In terms of characteristics that predict the success of OT in PVOD, some studies commented that a shorter duration of OD prior to OT initiation was associated with greater improvement in olfactory function [21, 27]. Liu et al. revealed that higher residual olfactory function and older age were inversely associated with relevant improvement in olfactory function after OT, while gender had no impact [28]. Furthermore, in another study by Liu et al. [29], it was found that patients who had parosmia accompanying PVOD had better outcomes after OT in terms of odor identification and discrimination compared with those who did not have parosmia. The current study did not yield any significant effect of age, gender, duration of OD, presence of parosmia, or initial olfactory score on the clinical improvement of olfaction after 12 weeks of COT. Thus, clear conclusions regarding whether these factors have any impact on the success of OT in COVID-19-related OD could not be made. A larger sample size would be required to provide a definitive assessment of such variables.

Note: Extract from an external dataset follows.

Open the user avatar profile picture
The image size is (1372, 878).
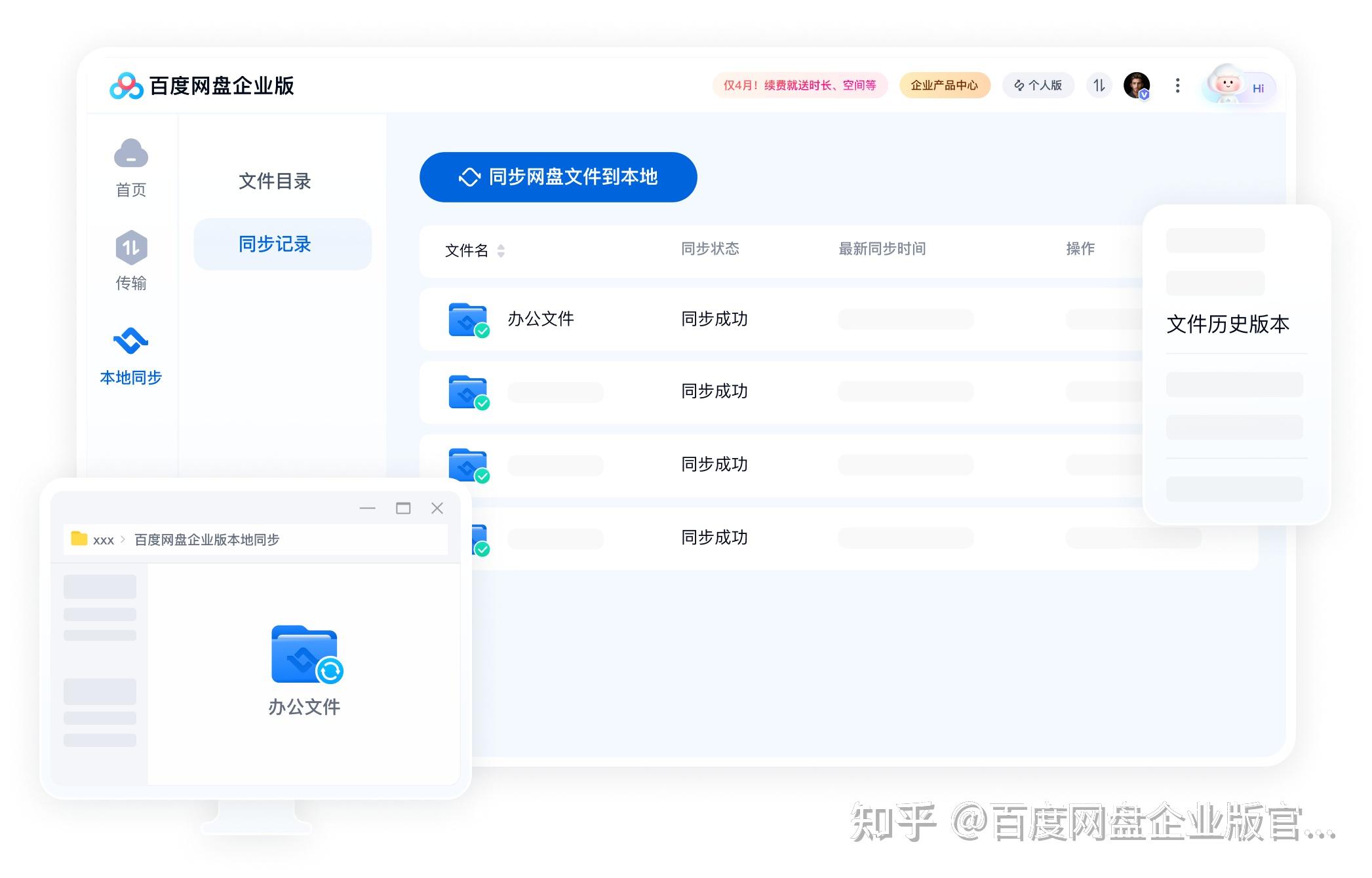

The adherence rate to the 12-week training plan in the present study was high at 87%. Fornazieri et al. [30] reported an 88% adherence rate after three months of OT, and a moderate decline after that. Some studies [30, 31] suggested that adequate adherence to the training scheme was significantly correlated with the improvement in olfactory test scores derived from OT. Our high adherence rate can be attributed to factors such as the short training period, a high rate of smell improvement during the training period, the keeping of a diary, and regular interactive feedback via direct contact with the experimenter. None of the patients in our study reported any adverse effects during the training period.

The strengths of our study were: (1) the participants had a homogenous etiology for their OD; (2) the inclusion of a control group to exclude the confounding effect of spontaneous recovery; (3) similar baseline patient characteristics in both the COT and control groups; (4) the inclusion of only those patients with an adherence rate of more than 90% to training sessions; and (5) using a well-validated tool to assess olfactory function.

This study has limitations, which must be considered when interpreting the data. First, our study was not a placebo-controlled study. Subsequently, due to the lack of intervention in the control group, the second olfactory test results might have been affected by the loss of motivation. However, odorless training jars could be detected by subjects or relatives. Second, the COT and control groups were formed according to the patient’s preference rather than through random allocation. However, a random assignment may not be ethical. Third, this was a single-center study with a limited number of patients. Therefore, the statistical power was low. A final limitation was that the adherence rate to the training scheme was evaluated entirely by gathering data from patients' records in their diaries. This might have resulted in unreliable data to assess the adherence rate of the training scheme. Despite these limitations, this is the first study to investigate the effect of COT in patients with persistent OD after COVID-19, involving a control group to eliminate the effect of spontaneous recovery. Larger cohort studies are needed to confirm our findings and develop alternate methods to enhance the efficacy of OT.

Conclusion

In patients with persistent olfactory dysfunction after COVID-19, classical olfactory training produced significantly better improvement in olfactory sensitivity than that of the natural course of the disease in this cohort. A twelve-week period of classical olfactory training is a useful, practical, and well-tolerated procedure with a high level of compliance.